Questions fréquentes

Qui a créé cette journée internationale ?

L'Assemblée générale des Nations Unies l'a proclamée le 15 mars 2022 par la résolution A/RES/76/254. Le Pakistan a présenté le texte au nom de l'Organisation de la coopération islamique.

La date dépend-elle du calendrier musulman ?

Non. Le 15 mars est une date civile fixe. Contrairement au Ramadan ou aux deux Aïd, elle ne se déplace pas dans le calendrier grégorien.

Qu'est-ce que l'islamophobie ?

Le mot désigne généralement la peur, l'hostilité ou les préjugés envers l'islam et, dans leurs effets sociaux, envers des personnes musulmanes ou supposées musulmanes. Son périmètre exact fait l'objet de débats.

L'islamophobie est-elle punie par la loi en France ?

Il n'existe pas nécessairement une infraction autonome portant ce nom. Selon les faits, une situation peut relever de la discrimination religieuse, de l'injure, de la diffamation, de la provocation à la haine ou à la violence, de la menace, du harcèlement ou de dégradations.

Combattre l'islamophobie interdit-il de critiquer l'islam ?

Non. Une religion, une doctrine ou une institution peut être critiquée. La lutte contre l'islamophobie vise la haine, les discriminations, les menaces et les violences dirigées contre des personnes en raison de leur religion réelle ou supposée.

Comment lutter contre l'islamophobie au quotidien ?

Il est possible de vérifier les informations, refuser les amalgames, soutenir une personne ciblée, signaler les menaces, documenter les discriminations et favoriser des échanges fondés sur des faits précis.

Quelle activité organiser dans une école ou une médiathèque ?

Un atelier peut distinguer stéréotype, critique, discrimination et discours haineux. Une exposition documentaire, une rencontre modérée ou l'analyse de messages fictifs sont également adaptées si les ressources sont vérifiées.

Existe-t-il des traditions propres à cette journée ?

Non.
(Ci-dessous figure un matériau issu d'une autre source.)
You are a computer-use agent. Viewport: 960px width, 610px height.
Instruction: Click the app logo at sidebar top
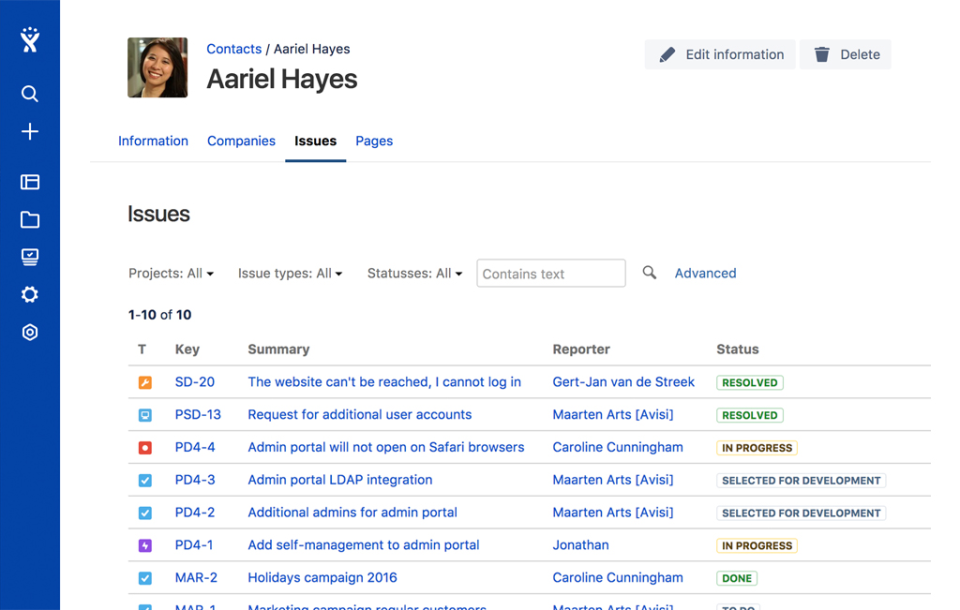[x=30, y=40]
Il n'existe ni rituel universel ni pratique religieuse associée. Les initiatives prennent surtout la forme de conférences, ateliers, messages institutionnels, rencontres et campagnes éducatives.

Quelle différence avec une journée contre le racisme ?

La journée du 15 mars cible spécifiquement la haine et les discriminations antimusulmanes. Les mobilisations contre le racisme ont un champ plus large, même si les deux sujets peuvent se croiser lorsqu'une personne est visée selon son origine supposée et sa religion supposée.